Excerpt of notes taken during asylum interview accompaniment, with the rendering of asylum officer (upper right) from the advocate/client perspective. Notes also reference the noise interference outside the room during the detainee’s interview. Notes and photo by Erin Routon.

RP: It is fascinating to observe art and drawing as a common medium, which on the one hand, keeps children engaged and entertained, and on the other hand, provides legal advocates a means to document life within the extremely surveilled environments of the detention facilities. What is it about drawing and art that appeals to these various actors within these carceral settings and what purposes do they serve?

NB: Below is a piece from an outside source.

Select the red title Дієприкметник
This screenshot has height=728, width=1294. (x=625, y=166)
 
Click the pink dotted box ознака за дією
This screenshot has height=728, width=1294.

ER: On many occasions in these centers, I watched as children, otherwise withdrawn and somber, quietly ambled toward a table full of other children coloring, some making elaborate drawings. Of course, children in these facilities came in with different experiences, different degrees of trauma, and while some loved to laugh and explain every tiny detail of their artistic work to us advocates sitting with them, others clearly had no desire to talk. Those moments in which children could, if they wanted, sit silently among other children and simply color a printed picture of Batman or make an outline of their hands were precious. They didn’t have to answer questions about the gangs that threatened them at school or cry about losing a family member in a shooting, and they also didn’t have to listen intently to their parent talking tearfully about these things to a stranger in a small, cold room. In my view, drawing and coloring in those moments was more than a distracting activity; it was a breath.

I am a huge advocate of artistic representation in and of these facilities. In my research, I collected many drawings, graphic documents, and representations as artifacts of the experiences of detainees and advocates and the work of these projects. These are both spaces and experiences that are often intentionally hidden from public view, so representation in diverse media forms is incredibly informative (and necessary). There’s a clear reason why photography is prohibited within and around the grounds of these centers. Artistic representation of hidden spaces and experiences, such as these, is a political gesture. It exposes and illuminates lived realities. I hope to share more of these artistic representations and graphic depictions in future publications as well as collect newer pieces as I continue research on carceral care.